Liberals treat dogs like people, Conservatives treat people like dogs

Friday, February 16

Friday Fives

1. What’s the longest time you’ve spent standing?

I don't remember. As I find things like that terribly unpleasant, I block them out. The toughest thing I remember doing regarding my legs was flying across the country with a broken ankle. I had crutches, but they couldn't give me any kind of special seating... or even an aisle. Of course, I was at the window in the back of the plane. Know how skinny those aisles are? Wait until you do it in crutches. Also, because the crutches were long, they had to take them from me after I sat down and stow them up front. So, hope you don't have to go to the bathroom or escape a plane crash in the next five hours.

2. What makes you afraid?

uncertainty, spiders, and bees.

3. Would You Rather… die in a car crash- or -die in plain crash?

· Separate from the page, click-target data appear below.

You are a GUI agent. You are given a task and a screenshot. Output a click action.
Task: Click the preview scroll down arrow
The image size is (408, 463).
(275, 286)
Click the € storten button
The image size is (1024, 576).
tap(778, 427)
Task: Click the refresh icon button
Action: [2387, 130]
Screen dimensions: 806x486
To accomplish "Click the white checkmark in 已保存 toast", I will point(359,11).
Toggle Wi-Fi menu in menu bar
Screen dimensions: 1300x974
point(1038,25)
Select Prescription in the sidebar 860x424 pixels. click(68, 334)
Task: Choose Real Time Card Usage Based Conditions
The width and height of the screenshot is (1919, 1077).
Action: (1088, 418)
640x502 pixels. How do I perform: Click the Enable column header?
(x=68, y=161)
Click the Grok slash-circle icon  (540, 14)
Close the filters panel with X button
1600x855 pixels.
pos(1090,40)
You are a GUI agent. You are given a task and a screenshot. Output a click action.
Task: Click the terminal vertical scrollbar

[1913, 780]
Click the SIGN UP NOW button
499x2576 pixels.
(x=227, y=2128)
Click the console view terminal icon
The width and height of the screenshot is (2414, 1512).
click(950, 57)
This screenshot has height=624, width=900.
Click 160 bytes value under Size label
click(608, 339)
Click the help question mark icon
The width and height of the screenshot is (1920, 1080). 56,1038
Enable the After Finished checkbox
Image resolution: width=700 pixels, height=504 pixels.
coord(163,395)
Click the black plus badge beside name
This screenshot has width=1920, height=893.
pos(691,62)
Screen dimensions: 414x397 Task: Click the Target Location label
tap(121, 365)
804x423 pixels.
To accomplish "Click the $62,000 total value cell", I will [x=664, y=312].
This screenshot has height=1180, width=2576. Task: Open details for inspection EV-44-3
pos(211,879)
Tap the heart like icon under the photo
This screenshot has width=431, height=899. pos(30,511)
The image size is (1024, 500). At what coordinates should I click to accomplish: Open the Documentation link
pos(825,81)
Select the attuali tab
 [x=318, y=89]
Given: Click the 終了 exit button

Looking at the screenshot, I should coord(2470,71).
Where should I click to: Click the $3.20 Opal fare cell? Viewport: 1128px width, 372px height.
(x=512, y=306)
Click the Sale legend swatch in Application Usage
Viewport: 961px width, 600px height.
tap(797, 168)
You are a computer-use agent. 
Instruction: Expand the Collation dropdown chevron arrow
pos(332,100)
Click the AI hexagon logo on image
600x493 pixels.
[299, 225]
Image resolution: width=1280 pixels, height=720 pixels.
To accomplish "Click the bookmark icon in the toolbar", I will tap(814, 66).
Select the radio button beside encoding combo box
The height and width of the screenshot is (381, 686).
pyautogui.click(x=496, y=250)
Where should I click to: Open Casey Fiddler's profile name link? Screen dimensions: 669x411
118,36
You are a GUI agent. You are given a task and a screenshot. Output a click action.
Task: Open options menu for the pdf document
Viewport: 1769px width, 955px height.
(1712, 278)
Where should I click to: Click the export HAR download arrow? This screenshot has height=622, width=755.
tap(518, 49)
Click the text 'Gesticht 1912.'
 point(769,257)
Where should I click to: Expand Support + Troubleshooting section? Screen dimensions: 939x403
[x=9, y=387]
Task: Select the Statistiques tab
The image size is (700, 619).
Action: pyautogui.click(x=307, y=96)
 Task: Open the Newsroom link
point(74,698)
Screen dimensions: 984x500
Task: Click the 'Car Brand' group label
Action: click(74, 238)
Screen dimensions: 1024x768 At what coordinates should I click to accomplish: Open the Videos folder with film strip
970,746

Neither! Ha, suck it Nall! Ok ok, I would choose the plain crash because you would die quickly and wouldn't feel anything. In a car crash, you would live for a few hours. Plus, there is a myth that the rapid decompression of the plane as it descends would make you pass out. So, no ouchie... right?

Sidebar: A few years ago we flew to London and they gave us the obligatory speach on water landings. Go ahead and reference a globe right now, I will wait. The chance of a 'water landing' is not that far off, really. We were in the most excellent and favoritest plane of mine... the 777. This plane's cruising speed is over 700 miles an hour. It's cruising altitude is high, like miles up.

A plane hitting the water at over 700 miles an hour at a 45 degree bank isn't what I would call a 'water landing'. It is what I would call 'crashing into the ocean at over 700 miles per hour. Also, this is the Atlantic. That is the thing with icebergs that took down the Titanic. This isn't the Pacific, which is good times Gilligan's Island.

4. Do you like to spy on people?

I like to spy on news more than people. Does that make sense? I am hooked on news.google.com which scours several hundred news sources every minute for text. Whereas the regular google only catalogues and caches about once a week. I could write an article for Blogcritics that says Reverend Ted Haggard caught feasting on Asian babies, and it would be instantly searchable to the world. Of course, I wouldn't do that because Rev Haggard was actually caught eating Vietnamese babies. Mostly, I use it to find out if Axl is ever going to finish that album.

5. What line won’t you cross?

the equator. Aw come on, that was funny! Tell you what, here is a phrase I prefer to think I live by: Integrity is what you do when no one is looking.

Peace, and have a great weekend. See you at Pete's tomorrow night.